§ Task objective
The records below are to be duplicated exactly as they appear.

§ Data shown
● ● ●
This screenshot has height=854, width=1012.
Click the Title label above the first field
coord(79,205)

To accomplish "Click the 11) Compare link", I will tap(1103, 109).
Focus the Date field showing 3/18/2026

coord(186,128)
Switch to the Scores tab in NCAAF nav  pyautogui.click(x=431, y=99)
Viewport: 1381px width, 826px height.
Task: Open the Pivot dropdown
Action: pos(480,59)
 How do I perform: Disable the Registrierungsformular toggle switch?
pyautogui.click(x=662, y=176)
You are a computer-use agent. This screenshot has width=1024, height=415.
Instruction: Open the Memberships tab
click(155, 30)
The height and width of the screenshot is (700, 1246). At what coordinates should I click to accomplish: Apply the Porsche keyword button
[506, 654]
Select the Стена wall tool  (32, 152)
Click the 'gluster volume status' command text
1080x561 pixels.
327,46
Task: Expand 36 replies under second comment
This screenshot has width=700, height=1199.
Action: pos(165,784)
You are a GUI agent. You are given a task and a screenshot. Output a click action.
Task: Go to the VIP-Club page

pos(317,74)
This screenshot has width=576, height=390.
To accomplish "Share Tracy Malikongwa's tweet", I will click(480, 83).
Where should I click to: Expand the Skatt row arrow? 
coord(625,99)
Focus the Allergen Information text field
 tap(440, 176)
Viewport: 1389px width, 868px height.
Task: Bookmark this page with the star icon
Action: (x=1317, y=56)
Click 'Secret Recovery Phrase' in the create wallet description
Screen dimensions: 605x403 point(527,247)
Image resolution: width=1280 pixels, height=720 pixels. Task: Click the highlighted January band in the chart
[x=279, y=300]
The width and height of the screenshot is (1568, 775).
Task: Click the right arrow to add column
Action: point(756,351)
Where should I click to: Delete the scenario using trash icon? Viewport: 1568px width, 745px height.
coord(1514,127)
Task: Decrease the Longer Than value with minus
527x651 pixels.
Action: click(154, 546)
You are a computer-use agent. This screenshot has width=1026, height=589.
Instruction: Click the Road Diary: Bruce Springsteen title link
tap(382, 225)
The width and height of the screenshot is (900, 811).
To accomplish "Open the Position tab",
● ● ●
§ Result below
This screenshot has height=854, width=1012.
Click the Title label above the first field
coord(79,205)

To accomplish "Click the 11) Compare link", I will tap(1103, 109).
Focus the Date field showing 3/18/2026

coord(186,128)
Switch to the Scores tab in NCAAF nav  pyautogui.click(x=431, y=99)
Viewport: 1381px width, 826px height.
Task: Open the Pivot dropdown
Action: pos(480,59)
 How do I perform: Disable the Registrierungsformular toggle switch?
pyautogui.click(x=662, y=176)
You are a computer-use agent. This screenshot has width=1024, height=415.
Instruction: Open the Memberships tab
click(155, 30)
The height and width of the screenshot is (700, 1246). At what coordinates should I click to accomplish: Apply the Porsche keyword button
[506, 654]
Select the Стена wall tool  (32, 152)
Click the 'gluster volume status' command text
1080x561 pixels.
327,46
Task: Expand 36 replies under second comment
This screenshot has width=700, height=1199.
Action: pos(165,784)
You are a GUI agent. You are given a task and a screenshot. Output a click action.
Task: Go to the VIP-Club page

pos(317,74)
This screenshot has width=576, height=390.
To accomplish "Share Tracy Malikongwa's tweet", I will click(480, 83).
Where should I click to: Expand the Skatt row arrow? 
coord(625,99)
Focus the Allergen Information text field
 tap(440, 176)
Viewport: 1389px width, 868px height.
Task: Bookmark this page with the star icon
Action: (x=1317, y=56)
Click 'Secret Recovery Phrase' in the create wallet description
Screen dimensions: 605x403 point(527,247)
Image resolution: width=1280 pixels, height=720 pixels. Task: Click the highlighted January band in the chart
[x=279, y=300]
The width and height of the screenshot is (1568, 775).
Task: Click the right arrow to add column
Action: point(756,351)
Where should I click to: Delete the scenario using trash icon? Viewport: 1568px width, 745px height.
coord(1514,127)
Task: Decrease the Longer Than value with minus
527x651 pixels.
Action: click(154, 546)
You are a computer-use agent. This screenshot has width=1026, height=589.
Instruction: Click the Road Diary: Bruce Springsteen title link
tap(382, 225)
The width and height of the screenshot is (900, 811).
To accomplish "Open the Position tab",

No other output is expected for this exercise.